Ultimately, the availability of Leqembi and Aduhelm will only boost demand for beta-amyloid testing if insurers start covering the drugs more, said Douglas Scharre, a neurologist and director of the division of cognitive neurology at the Ohio State University Wexner Medical Center. "Medicare and other insurers are not paying for these drugs, and they're generally too costly for most individuals to afford," he said. Without access to the drug, there's no reason to test. "It all is really going to come down to whether they will be paid for," he said.

CMS earlier this month said it plans to cover anti-amyloid Alzheimer's drugs, with certain data collection requirements, if they receive the FDA's traditional approval. The therapies, which are currently approved under the accelerated approval pathway based on beta-amyloid clearance as a surrogate endpoint, must instead have been confirmed to improve patients' cognitive functions.

The FDA is expected to decide whether to convert Leqembi's accelerated approval into a traditional approval based on confirmatory data by July 6. Industry observers expect the agency to approve the drug under the traditional pathway, since an FDA advisory committee recently agreed that data submitted by Eisai and Biogen confirmed that Leqembi slows disease progression, despite some healthcare groups' view that the treatment has a modest treatment benefit.

Meanwhile, CMS, in its recent announcement about expanding coverage for anti-amyloid treatments that garner full FDA approval, did not address Medicare coverage for diagnostic tests to determine whether or not patients have beta-amyloid, drawing ire from industry groups like the Medical Imaging & Technology Alliance, which argue that lack of coverage for amyloid testing services will hinder access to the therapies.

Other tests on the market, none of which are yet approved by the FDA, analyze plasma for signs of beta-amyloid and other markers of disease. Several companies like Quest Diagnostics and C2N Diagnostics sell laboratory-developed tests for this purpose, and earlier this year, pharmaceutical giants Eli Lilly and Roche announced they would work together to advance a blood-based test for beta-amyloid.

Today, such tests tend to be used to screen patients before they commit to an amyloid PET scan. In Eisai's AHEAD study, in which investigators are assessing whether Leqembi can delay or prevent cognitive decline in those who are asymptomatic but have elevated levels of beta-amyloid, interested patients are screened using C2N's PrecivityAD blood-based test, and positive results are confirmed with an amyloid PET scan. That has cut down the number of expensive PET scans that would be necessary to screen out patients without beta-amyloid, said Michael Irizarry, Eisai's deputy chief clinical officer of Alzheimer’s disease and brain health.

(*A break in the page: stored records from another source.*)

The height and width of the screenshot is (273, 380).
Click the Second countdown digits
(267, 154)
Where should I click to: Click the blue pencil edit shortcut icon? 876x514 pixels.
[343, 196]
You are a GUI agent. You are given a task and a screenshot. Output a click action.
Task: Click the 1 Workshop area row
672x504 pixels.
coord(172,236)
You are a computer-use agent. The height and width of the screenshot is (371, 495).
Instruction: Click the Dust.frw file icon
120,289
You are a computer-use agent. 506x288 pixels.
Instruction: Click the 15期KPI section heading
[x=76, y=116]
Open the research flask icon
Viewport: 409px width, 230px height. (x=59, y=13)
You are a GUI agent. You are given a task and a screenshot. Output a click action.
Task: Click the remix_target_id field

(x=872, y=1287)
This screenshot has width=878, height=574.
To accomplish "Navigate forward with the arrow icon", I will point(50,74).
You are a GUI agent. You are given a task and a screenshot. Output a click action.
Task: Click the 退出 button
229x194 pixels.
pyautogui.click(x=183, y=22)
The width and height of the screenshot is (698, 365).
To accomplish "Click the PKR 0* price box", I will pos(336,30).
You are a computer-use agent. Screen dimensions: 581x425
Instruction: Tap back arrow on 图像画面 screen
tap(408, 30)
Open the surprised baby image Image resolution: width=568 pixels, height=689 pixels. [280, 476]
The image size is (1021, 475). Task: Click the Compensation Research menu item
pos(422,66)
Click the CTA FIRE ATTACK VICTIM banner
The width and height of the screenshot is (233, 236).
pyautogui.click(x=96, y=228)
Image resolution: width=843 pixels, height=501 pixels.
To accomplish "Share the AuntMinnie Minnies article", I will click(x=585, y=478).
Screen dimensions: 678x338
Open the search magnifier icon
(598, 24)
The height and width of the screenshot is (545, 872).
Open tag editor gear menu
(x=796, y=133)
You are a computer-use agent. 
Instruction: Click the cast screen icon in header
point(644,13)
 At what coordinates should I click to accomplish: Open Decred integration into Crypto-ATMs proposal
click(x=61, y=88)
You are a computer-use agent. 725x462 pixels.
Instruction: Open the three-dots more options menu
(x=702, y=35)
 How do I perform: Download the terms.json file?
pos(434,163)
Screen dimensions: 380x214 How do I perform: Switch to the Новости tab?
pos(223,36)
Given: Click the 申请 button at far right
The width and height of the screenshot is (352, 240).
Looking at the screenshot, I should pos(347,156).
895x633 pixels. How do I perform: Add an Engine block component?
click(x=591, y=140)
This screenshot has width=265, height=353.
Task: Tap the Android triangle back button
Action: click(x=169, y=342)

Blood-based diagnostics will be a "game changer," agreed Biogen President and CEO Christopher Viehbacher, on a Q4 earnings call with market analysts in February. However, Viehbacher expects this to take a couple of years. "If we can eliminate the PET scan … or the lumbar puncture, this will make it a whole lot easier for the whole medical community to at least get the diagnosis," he said. "And we can probably reduce the overall treatment cost of a patient."

Availability of blood-based tests might end up being the greatest driver of amyloid testing adoption, experts said. Not only will patients likely prefer to have a simple blood test, but primary care doctors can also easily order a blood test and, based on the results, refer patients to a specialist — rather than patients needing to see specialists to get tested in the first place.

"Everybody would rather have a relatively cheap blood test than an expensive PET scan, and they'd rather have a blood test than a spinal tap," Cummings said. Once such tests gain regulatory approval, "it's going to have an enormous impact."